In 2007, Friends of Animals took over the management of Primarily Primates, the largest and oldest primate sanctuary in the United States incorporated in 1981.

Primarily Primates is situated on 78 acres just north of San Antonio and is home to 350 animals. As its name suggests, other than birds, most of the residents at Primarily Primates are chimpanzees and gibbons and smaller primates, such as capuchin monkeys, spider monkeys, macaques and lemurs.

The animals who call Primarily Primates home share a history of exploitation from the exotic pet trade industry, the movie and TV entertainment industry, and circuses, as well as vivisection (animal research). You can learn more about the sanctuary and see how you can sponsor an animal by visiting their website.

 

Chimpanzee Rehabilitation Project

In a November 2008 landmark agreement with the Gambian government, FoA agreed to help fund and support the Chimpanzee Rehabilitation Project, an island sanctuary located in the River Gambia National Park.
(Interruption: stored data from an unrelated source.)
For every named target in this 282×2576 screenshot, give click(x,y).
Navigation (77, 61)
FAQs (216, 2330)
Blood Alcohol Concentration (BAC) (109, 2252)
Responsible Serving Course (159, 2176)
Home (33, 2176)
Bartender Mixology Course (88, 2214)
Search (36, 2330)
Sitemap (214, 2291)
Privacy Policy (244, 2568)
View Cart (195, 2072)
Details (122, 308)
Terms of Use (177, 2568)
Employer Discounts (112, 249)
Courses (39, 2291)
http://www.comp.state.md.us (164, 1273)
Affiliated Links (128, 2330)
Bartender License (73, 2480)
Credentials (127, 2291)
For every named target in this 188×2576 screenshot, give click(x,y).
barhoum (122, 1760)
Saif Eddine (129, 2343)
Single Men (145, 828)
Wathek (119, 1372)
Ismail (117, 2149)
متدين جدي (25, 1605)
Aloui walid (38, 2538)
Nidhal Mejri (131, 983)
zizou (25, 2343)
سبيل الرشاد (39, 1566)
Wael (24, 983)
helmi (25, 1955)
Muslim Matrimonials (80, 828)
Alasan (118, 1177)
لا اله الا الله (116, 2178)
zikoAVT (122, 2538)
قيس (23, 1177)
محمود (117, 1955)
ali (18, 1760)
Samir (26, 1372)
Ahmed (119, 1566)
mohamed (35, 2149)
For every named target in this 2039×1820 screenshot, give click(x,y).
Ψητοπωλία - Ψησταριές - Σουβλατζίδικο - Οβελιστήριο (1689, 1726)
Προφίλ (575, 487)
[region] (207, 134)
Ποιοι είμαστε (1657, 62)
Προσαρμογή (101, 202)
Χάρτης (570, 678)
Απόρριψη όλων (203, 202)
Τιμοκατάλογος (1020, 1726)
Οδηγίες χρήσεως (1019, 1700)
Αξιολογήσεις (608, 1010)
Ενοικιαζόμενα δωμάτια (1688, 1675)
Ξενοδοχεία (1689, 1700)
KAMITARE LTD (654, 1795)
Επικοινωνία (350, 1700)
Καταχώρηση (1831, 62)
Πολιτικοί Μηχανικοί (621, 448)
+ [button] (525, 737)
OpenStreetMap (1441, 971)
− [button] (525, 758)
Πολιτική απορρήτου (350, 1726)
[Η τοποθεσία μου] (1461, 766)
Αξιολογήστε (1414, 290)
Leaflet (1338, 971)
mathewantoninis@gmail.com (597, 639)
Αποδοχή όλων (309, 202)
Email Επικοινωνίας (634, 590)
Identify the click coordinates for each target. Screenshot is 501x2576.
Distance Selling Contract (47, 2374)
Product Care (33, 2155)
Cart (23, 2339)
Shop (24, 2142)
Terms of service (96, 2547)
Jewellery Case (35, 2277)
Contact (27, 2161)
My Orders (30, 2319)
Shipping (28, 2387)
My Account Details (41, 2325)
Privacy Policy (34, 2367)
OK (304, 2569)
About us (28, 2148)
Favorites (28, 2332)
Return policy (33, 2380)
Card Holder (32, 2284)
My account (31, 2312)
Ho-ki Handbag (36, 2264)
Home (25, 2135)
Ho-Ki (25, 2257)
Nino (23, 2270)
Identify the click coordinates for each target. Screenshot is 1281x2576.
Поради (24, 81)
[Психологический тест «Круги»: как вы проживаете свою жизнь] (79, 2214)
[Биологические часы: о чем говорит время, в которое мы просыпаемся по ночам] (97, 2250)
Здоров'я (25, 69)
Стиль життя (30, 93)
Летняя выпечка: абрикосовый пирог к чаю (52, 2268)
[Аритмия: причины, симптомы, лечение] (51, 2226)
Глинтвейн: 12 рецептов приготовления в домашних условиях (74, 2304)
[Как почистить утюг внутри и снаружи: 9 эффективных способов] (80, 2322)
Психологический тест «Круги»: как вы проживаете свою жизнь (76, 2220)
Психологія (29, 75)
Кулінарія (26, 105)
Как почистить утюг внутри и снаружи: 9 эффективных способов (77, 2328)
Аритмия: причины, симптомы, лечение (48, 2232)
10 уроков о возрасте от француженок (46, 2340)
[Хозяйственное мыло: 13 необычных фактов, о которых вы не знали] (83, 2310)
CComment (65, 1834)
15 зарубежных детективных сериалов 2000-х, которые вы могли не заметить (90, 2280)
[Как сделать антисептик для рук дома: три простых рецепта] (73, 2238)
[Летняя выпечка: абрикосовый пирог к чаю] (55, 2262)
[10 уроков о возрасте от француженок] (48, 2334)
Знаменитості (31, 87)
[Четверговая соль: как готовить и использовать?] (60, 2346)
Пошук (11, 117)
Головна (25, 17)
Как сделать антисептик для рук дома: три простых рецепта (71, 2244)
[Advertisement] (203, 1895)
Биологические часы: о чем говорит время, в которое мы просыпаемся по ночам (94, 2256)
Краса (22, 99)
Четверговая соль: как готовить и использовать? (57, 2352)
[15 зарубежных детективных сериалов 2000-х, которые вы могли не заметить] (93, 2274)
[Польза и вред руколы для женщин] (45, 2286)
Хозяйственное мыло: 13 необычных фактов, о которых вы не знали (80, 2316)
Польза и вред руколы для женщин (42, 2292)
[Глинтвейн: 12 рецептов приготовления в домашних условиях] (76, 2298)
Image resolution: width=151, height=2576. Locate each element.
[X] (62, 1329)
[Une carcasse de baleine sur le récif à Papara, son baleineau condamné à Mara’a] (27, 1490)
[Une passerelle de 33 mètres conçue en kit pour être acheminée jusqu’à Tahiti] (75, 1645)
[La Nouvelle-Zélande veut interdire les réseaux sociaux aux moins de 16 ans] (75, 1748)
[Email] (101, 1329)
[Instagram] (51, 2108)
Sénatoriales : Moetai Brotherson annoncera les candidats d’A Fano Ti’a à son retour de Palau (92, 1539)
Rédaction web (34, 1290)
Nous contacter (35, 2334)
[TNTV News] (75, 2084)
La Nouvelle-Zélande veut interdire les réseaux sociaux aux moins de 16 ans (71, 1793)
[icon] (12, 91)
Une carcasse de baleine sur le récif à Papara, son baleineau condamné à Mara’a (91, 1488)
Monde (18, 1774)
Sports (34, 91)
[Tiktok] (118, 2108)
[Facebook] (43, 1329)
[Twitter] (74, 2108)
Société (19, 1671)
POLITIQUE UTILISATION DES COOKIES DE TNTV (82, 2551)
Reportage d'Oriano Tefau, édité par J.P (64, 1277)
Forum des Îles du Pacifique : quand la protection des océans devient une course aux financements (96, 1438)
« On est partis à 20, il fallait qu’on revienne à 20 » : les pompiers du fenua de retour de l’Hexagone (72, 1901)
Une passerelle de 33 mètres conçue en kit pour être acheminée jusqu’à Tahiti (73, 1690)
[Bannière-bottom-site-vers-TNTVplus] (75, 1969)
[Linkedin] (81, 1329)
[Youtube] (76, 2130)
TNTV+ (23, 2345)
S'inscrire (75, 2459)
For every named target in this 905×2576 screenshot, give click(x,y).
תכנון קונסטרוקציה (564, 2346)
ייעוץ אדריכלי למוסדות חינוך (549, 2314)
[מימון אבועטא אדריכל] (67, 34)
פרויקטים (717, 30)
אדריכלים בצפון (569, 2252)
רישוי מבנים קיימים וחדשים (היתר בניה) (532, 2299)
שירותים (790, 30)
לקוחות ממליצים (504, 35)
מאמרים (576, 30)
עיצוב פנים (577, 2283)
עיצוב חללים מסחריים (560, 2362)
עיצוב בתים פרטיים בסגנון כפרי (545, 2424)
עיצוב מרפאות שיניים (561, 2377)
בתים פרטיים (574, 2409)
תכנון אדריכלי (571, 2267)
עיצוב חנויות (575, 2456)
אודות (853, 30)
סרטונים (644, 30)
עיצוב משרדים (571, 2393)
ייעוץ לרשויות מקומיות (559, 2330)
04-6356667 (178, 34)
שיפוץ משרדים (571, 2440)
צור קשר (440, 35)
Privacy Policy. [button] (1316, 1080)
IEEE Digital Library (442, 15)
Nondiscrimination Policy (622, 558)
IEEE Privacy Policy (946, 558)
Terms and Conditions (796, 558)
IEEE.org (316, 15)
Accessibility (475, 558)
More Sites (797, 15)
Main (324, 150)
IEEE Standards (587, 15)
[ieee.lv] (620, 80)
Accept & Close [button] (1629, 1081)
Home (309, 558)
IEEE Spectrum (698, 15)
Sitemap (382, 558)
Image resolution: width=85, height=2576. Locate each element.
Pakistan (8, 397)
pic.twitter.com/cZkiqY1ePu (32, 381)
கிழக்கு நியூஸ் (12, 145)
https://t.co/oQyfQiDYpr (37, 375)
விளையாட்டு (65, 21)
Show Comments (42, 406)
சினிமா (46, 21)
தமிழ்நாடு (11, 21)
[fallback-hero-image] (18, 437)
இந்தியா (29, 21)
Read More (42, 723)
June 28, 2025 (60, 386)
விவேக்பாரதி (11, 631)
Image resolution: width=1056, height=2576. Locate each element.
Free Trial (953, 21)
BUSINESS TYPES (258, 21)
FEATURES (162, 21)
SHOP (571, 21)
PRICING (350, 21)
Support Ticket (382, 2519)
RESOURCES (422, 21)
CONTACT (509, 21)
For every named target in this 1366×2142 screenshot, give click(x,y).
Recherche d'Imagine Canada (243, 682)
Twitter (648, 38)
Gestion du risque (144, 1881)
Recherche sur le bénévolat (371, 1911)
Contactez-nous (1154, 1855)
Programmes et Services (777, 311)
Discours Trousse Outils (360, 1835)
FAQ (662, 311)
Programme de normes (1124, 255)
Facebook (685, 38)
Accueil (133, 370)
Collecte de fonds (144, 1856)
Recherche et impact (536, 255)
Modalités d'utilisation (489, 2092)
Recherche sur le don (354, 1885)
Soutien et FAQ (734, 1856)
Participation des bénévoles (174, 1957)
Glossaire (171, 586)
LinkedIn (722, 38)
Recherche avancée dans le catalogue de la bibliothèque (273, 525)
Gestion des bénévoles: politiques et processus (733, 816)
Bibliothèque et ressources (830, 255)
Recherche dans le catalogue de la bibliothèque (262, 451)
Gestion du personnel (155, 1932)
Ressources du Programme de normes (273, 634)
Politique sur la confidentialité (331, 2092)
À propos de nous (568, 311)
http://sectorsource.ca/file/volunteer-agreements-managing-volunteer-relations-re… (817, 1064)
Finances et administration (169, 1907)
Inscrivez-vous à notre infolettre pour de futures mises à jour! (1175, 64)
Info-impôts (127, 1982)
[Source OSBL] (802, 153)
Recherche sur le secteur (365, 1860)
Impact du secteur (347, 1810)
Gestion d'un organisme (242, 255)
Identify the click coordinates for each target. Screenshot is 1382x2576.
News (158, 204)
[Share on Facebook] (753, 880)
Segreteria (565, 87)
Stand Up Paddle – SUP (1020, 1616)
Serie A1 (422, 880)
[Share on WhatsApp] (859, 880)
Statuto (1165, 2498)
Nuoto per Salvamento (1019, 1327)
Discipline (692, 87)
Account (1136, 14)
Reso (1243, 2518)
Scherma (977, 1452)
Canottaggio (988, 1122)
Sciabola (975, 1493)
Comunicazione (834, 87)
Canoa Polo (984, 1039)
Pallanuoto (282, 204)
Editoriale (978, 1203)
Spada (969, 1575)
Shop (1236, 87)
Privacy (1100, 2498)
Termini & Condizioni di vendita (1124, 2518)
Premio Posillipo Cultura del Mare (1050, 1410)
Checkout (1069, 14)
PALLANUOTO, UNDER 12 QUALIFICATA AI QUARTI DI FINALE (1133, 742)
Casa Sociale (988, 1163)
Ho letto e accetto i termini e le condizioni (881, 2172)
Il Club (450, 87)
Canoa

It is run by Janis Carter and is home to some 99 chimpanzees, who live in relative freedom—without bars or cages—on three of the national park’s five islands.

 

Scimitar-Horned Oryx

The last survivors of the endangered scimitar-horned oryx, a once plentiful species in Africa, were killed by hunters in 1987. But on Feb. 22, 1999, FoA facilitated the return of the scimitar-horned oryx to Senegal, marking the start of an historical project. Eight antelopes traveled from Israel and arrived in Senegal, taking up residence in their ancestral home. Today, 246 oryxes thrive within two expansive, fenced, fully-protected reserves, Guembeul Faunal Reserve and Ferlo National Park, re-establishing a presence in their African homeland.

 

The Coleman Sanctuary

Edith Coleman entrusted her vision of a safe haven for “hard-pressed and vanishing” wildlife to FoA in 1979 with her bequest of the Lyman C. Coleman sanctuary, named after her father. FoA is committed to preserving her legacy at this pristine refuge, and carrying it forward.